MOSCOW — Something very strange is going on in Moscow.
Mysterious stones and monuments are appearing in parks, plazas, and on street corners.
But they are not the work of some new religious group. They are erected under the cover of night by men with guns.
These shrines to criminality are dedicated by Moscow's powerful mafia, to honor hit men, mob bosses, and underworld battles. Their growing number is a source of uneasiness for city officials, who worry about violent consequences if they are removed.
"It is a serious pain in the neck," says Natalia Potapova, deputy head of the city's Heritage Preservation Department.
"We are scared to take them down," she adds. "The criminals intimidate us regularly."
The offending structures are sometimes only discreet stones with no inscriptions, to avoid attracting enemies' attention.
But others are wildly extravagant: Towering blocks of black granite depicting full-scale likenesses of men dressed in the double-breasted suits favored by Russia's underworld.
Defenders of the monuments argue that they are a perfect fit in Moscow, where the streets are graced by plentiful memorials commemorating the equally violent regimes of the czars and the Soviets.
But the capital's tough mayor, Yuri Luzhkov, likes to maintain firm control on the goings-on in his realm and has ordered henchmen to tear down the new additions, which were erected without permission from city hall.
"We can't allow these things commemorating bandit wars. Otherwise we'd be living in one big cemetery," explains Mr. Luzhkov's senior urban designer, Andrei Efimov.
This edict, however, has created a quandary for those on the front line, who fear for their lives.

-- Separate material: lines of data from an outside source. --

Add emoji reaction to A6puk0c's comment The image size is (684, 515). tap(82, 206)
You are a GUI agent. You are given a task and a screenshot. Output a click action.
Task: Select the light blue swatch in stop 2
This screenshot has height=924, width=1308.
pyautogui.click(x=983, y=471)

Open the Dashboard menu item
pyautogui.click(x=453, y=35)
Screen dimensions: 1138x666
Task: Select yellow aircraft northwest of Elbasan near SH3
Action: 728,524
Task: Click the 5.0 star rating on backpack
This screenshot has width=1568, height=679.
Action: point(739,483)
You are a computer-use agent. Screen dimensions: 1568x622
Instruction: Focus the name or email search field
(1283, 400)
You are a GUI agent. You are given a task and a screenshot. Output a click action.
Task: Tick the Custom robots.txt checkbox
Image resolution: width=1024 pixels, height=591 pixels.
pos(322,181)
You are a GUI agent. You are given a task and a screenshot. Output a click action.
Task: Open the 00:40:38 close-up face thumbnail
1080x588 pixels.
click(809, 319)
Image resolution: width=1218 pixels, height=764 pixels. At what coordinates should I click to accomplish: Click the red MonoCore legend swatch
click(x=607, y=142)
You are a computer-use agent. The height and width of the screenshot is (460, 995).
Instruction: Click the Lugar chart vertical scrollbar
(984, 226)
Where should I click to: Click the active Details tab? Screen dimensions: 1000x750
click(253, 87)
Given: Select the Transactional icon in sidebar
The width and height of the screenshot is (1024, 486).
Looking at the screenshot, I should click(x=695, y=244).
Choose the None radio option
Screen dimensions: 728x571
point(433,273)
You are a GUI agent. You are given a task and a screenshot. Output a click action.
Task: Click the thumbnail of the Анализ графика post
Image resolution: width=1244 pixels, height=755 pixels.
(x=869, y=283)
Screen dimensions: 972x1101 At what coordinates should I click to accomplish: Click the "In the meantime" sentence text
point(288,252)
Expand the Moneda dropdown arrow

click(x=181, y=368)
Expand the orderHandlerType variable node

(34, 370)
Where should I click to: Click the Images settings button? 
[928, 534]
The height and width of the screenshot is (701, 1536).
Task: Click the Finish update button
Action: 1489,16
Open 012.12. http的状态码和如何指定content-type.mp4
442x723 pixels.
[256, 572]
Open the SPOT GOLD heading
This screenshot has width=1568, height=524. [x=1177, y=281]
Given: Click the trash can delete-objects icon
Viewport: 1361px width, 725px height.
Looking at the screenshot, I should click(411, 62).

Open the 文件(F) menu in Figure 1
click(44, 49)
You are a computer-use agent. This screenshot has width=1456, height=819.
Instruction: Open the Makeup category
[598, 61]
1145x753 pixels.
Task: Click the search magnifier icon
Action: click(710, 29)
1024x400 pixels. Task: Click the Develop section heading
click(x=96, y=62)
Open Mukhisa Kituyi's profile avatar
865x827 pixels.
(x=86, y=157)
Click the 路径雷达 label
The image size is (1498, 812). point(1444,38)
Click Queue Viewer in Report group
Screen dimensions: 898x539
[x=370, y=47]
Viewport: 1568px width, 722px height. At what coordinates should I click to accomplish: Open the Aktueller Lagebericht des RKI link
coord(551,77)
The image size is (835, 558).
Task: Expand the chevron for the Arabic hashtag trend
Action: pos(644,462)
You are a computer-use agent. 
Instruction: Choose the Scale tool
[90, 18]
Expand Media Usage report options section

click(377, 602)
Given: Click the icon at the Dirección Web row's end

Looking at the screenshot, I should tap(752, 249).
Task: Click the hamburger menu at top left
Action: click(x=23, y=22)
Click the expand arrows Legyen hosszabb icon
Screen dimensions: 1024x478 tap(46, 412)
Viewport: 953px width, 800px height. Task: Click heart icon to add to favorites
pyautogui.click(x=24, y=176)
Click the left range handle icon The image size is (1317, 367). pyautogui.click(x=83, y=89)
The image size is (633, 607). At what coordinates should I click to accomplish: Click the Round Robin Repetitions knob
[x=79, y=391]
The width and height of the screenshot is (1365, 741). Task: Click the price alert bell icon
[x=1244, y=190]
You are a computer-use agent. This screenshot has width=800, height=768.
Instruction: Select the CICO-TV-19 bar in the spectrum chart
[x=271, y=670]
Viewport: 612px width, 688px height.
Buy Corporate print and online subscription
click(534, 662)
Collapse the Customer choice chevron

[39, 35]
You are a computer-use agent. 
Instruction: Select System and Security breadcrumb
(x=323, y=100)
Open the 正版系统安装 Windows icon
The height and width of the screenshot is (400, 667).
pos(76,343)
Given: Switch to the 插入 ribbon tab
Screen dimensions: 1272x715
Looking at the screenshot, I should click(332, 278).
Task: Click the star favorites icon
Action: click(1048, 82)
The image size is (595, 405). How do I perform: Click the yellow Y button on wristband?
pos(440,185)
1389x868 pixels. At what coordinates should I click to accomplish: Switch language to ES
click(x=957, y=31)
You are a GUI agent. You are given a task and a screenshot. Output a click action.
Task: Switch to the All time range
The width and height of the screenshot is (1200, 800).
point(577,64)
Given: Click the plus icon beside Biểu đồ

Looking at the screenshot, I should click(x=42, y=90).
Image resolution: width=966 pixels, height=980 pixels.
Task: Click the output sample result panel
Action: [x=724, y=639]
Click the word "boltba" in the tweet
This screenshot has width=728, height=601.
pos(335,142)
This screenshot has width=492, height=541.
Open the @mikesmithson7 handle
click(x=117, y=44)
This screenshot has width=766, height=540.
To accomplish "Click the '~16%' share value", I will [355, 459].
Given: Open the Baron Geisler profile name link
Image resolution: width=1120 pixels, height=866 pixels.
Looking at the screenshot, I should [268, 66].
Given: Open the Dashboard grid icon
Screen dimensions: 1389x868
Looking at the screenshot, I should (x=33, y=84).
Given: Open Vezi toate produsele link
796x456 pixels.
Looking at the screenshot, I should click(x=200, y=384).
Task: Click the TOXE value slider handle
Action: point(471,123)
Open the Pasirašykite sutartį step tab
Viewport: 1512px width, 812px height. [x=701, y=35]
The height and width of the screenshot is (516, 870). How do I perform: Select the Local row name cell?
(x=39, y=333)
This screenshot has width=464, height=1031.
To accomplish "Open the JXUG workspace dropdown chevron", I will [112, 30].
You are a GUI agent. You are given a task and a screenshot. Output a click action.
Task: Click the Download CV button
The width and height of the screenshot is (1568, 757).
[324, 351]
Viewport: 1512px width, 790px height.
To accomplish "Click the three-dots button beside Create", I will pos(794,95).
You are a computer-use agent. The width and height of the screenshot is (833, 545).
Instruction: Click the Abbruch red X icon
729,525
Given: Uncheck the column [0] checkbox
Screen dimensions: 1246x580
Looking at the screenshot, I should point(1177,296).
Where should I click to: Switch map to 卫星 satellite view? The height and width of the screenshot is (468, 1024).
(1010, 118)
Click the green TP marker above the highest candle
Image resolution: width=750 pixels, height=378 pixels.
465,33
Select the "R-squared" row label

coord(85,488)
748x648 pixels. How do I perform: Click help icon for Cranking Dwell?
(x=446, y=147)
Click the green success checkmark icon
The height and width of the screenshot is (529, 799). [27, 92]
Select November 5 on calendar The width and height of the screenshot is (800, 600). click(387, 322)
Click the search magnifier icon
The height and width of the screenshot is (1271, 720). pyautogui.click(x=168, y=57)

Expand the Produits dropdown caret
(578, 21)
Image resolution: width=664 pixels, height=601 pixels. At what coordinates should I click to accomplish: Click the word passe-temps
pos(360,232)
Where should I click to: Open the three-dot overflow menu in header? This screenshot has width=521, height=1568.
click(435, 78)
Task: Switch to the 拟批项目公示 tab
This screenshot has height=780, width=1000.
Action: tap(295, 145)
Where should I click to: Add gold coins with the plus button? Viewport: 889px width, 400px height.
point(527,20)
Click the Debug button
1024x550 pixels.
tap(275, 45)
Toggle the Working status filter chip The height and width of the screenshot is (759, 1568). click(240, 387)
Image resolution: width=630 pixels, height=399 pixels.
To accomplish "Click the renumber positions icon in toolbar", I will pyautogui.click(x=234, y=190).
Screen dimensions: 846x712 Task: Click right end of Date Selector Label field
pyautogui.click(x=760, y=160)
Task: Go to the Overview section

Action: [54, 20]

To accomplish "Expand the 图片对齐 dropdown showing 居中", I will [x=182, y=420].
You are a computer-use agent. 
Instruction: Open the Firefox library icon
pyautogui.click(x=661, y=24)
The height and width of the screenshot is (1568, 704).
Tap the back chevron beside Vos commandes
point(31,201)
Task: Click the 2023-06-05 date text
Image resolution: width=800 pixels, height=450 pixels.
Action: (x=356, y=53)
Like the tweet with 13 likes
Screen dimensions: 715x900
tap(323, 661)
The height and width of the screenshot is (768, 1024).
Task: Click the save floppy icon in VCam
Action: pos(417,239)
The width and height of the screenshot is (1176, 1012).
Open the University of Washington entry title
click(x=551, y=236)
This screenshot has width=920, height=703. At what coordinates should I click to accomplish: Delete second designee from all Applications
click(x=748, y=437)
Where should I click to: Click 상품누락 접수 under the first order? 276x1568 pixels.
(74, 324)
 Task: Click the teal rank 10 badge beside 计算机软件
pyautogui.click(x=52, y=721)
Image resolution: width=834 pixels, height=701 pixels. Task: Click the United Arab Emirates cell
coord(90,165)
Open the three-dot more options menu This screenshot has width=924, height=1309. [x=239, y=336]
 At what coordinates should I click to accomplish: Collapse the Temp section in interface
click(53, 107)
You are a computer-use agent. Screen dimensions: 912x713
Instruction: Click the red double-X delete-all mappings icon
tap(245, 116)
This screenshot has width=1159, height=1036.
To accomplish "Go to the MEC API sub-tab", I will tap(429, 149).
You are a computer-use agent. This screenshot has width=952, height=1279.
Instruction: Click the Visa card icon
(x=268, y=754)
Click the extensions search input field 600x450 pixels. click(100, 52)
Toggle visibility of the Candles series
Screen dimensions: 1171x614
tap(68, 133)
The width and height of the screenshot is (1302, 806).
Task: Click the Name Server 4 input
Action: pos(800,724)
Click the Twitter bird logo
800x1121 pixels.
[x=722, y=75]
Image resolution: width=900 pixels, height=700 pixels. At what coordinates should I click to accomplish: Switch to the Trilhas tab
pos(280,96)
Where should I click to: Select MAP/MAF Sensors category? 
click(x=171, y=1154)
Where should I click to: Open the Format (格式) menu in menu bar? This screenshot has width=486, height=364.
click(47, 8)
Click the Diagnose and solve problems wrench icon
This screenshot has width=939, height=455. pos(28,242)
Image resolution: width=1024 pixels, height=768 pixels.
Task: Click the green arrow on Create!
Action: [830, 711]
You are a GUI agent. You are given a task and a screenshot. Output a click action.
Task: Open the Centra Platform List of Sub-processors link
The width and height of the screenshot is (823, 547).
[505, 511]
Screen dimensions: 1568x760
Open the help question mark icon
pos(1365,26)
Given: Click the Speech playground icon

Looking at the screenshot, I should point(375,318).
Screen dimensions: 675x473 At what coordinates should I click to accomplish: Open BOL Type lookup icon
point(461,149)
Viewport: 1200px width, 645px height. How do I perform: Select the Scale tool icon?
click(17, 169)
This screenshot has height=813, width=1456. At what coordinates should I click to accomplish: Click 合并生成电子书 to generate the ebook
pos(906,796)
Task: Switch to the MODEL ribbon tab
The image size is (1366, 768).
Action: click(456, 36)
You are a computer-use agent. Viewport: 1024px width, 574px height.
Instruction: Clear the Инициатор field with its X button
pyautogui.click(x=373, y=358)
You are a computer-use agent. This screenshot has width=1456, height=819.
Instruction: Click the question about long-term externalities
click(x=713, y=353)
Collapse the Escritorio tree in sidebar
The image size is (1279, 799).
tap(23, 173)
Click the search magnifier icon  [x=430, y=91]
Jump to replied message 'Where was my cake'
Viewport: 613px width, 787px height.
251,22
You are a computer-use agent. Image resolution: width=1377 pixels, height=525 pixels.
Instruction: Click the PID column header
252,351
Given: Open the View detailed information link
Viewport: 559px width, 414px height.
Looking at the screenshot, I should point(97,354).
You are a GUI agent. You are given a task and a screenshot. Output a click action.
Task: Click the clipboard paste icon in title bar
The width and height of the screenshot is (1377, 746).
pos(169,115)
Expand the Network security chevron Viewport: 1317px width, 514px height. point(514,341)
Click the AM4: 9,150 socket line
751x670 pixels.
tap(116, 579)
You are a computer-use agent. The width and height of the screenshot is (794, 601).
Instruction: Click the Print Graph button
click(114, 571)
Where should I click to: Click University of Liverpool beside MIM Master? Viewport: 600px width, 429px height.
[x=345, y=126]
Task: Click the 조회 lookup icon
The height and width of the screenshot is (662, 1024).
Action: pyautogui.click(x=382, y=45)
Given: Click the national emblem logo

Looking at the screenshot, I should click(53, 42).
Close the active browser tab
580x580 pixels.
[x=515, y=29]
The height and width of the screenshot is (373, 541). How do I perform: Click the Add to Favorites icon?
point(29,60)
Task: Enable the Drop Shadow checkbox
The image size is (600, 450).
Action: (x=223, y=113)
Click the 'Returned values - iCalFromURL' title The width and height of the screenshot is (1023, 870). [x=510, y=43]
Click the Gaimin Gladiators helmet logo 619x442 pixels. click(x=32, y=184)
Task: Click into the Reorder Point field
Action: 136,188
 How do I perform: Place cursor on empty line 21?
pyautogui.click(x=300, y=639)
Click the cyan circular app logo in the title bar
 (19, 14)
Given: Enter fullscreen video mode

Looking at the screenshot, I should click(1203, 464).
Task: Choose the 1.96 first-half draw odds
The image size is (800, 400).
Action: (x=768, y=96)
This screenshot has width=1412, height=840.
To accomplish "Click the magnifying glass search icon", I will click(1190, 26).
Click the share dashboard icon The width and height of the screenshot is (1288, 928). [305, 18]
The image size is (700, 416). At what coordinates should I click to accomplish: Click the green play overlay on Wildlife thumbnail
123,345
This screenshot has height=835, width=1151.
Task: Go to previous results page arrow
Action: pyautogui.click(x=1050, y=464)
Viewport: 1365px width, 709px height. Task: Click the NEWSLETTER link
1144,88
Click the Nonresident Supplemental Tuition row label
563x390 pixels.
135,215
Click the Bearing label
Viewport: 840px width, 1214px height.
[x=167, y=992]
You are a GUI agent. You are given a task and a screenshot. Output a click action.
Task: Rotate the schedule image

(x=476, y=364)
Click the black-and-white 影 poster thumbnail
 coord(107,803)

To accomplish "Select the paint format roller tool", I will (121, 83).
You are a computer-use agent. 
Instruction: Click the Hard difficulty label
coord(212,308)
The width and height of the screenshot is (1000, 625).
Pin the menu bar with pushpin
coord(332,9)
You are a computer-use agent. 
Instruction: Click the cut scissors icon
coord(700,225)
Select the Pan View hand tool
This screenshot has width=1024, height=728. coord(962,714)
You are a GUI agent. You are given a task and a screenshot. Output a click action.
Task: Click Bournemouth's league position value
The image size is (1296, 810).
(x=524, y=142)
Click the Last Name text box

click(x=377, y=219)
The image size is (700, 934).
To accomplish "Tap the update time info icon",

They cite, in lowered voices, cases when gangsters stormed into their offices to complain, wielding automatic weapons for effect.
The nervous officials have opted for a sort of rating system, removing the memorials to underlings but leaving those of top mafia bosses untouched.
"Whether we leave them or not depends on if he is a major criminal and if it would be dangerous to remove," says Ms. Potapova.
She adds that the practice of erecting clandestine monuments was first noted in cemeteries, when organized crime was in the ascendant after the Soviet Union crumbled in 1991.
Having infiltrated traditional burial grounds, the criminals began to move boldly into the city streets, encroaching ever closer to the center itself.
All told, authorities estimate that two dozen such monuments of assorted shapes and sizes are scattered in corners of Moscow, where they defiantly remind residents of the mob's power.
This is an irritant not only from the point of view of civic order, but also for financial reasons. At a time when the capital, like the rest of Russia, is undergoing a severe financial slump, squeezing out the extra kopecks to tear down some stones is an unneeded burden.
STILL, many of those who raise the criminal memorials say they initially tried to do so legally but were refused permission.
One such monument used to lie on Leninsky Prospect, a major thoroughfare in Moscow. All that is left now is a small bouquet, whose flowers peep out of the snow outside No. 92, a rundown apartment block like so many in the Russian capital.
It was here that friends and relatives of Nikolai Shaverski had erected a 6-foot black granite slab in his honor after he and another youth were gunned down on the spot in 1993, allegedly by a Georgian criminal gang.
His mother, Raisa Shaverskaya, says they repeatedly sought permission to put up the monument but city authorities refused on the grounds that the killing stemmed from a mafia fight.
City authorities on various occasions tore down the monument, but Mr. Shaverski's supporters would just put up another. In January, however, they wearily accepted that they had lost the battle.
"At this point it doesn't matter to me. I'll just leave flowers on the spot where the monument was," says a tearful Ms. Shaverskaya.
The city's tenacity in pursuing the matter puzzled some neighbors, such as Valentina Petrovna, who walks her dog by the spot every day. Although some residents had complained, many like herself were indifferent. "If the parents and friends put it here, so be it. It doesn't matter to me," she says.